[Exercise instructions]:
Until you reach the line containing "You are a computer-use agent. The", reproduce each line of the listing exactly, please, and include that line as well.
(Data supplied Opens)
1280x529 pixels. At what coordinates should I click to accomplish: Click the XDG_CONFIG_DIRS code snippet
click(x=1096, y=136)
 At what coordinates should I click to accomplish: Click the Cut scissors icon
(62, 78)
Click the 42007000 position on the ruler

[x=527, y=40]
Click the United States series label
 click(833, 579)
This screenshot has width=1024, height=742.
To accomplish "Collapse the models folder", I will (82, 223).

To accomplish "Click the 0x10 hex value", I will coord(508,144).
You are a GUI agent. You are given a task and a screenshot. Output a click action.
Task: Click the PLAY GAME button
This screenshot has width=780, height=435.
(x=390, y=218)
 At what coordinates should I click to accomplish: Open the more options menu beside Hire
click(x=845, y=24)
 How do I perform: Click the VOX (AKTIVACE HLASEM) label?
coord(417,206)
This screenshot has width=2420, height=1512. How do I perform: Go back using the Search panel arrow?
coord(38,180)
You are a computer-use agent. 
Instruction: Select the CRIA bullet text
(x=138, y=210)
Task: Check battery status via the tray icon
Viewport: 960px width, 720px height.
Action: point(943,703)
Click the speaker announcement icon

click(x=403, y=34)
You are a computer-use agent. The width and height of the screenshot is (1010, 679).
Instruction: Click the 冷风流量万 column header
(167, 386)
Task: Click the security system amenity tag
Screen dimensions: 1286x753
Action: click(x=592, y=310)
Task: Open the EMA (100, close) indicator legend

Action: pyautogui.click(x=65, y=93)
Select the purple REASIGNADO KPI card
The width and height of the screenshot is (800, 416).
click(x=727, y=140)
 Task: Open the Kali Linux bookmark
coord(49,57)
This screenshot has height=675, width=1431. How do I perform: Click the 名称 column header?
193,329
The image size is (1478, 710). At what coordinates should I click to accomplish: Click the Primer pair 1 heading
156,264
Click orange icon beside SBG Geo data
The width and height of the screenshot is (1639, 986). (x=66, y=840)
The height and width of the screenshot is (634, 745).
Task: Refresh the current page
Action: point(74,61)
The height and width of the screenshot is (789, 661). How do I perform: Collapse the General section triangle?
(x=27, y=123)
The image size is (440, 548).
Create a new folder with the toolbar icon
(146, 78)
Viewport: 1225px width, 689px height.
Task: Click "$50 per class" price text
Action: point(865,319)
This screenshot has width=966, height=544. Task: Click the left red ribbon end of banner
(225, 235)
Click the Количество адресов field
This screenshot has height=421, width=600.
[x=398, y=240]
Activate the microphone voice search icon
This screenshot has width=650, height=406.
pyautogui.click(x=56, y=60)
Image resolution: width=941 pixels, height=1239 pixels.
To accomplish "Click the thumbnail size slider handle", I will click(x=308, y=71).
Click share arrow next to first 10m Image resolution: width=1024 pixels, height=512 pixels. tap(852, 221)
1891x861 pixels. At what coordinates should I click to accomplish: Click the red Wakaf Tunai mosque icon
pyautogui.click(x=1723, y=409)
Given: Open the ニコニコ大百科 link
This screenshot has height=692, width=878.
(Data supplied Closes)
[Result for this exercise]:
1280x529 pixels. At what coordinates should I click to accomplish: Click the XDG_CONFIG_DIRS code snippet
click(x=1096, y=136)
 At what coordinates should I click to accomplish: Click the Cut scissors icon
(62, 78)
Click the 42007000 position on the ruler

[x=527, y=40]
Click the United States series label
 click(833, 579)
This screenshot has width=1024, height=742.
To accomplish "Collapse the models folder", I will (82, 223).

To accomplish "Click the 0x10 hex value", I will coord(508,144).
You are a GUI agent. You are given a task and a screenshot. Output a click action.
Task: Click the PLAY GAME button
This screenshot has width=780, height=435.
(x=390, y=218)
 At what coordinates should I click to accomplish: Open the more options menu beside Hire
click(x=845, y=24)
 How do I perform: Click the VOX (AKTIVACE HLASEM) label?
coord(417,206)
This screenshot has width=2420, height=1512. How do I perform: Go back using the Search panel arrow?
coord(38,180)
You are a computer-use agent. 
Instruction: Select the CRIA bullet text
(x=138, y=210)
Task: Check battery status via the tray icon
Viewport: 960px width, 720px height.
Action: point(943,703)
Click the speaker announcement icon

click(x=403, y=34)
You are a computer-use agent. The width and height of the screenshot is (1010, 679).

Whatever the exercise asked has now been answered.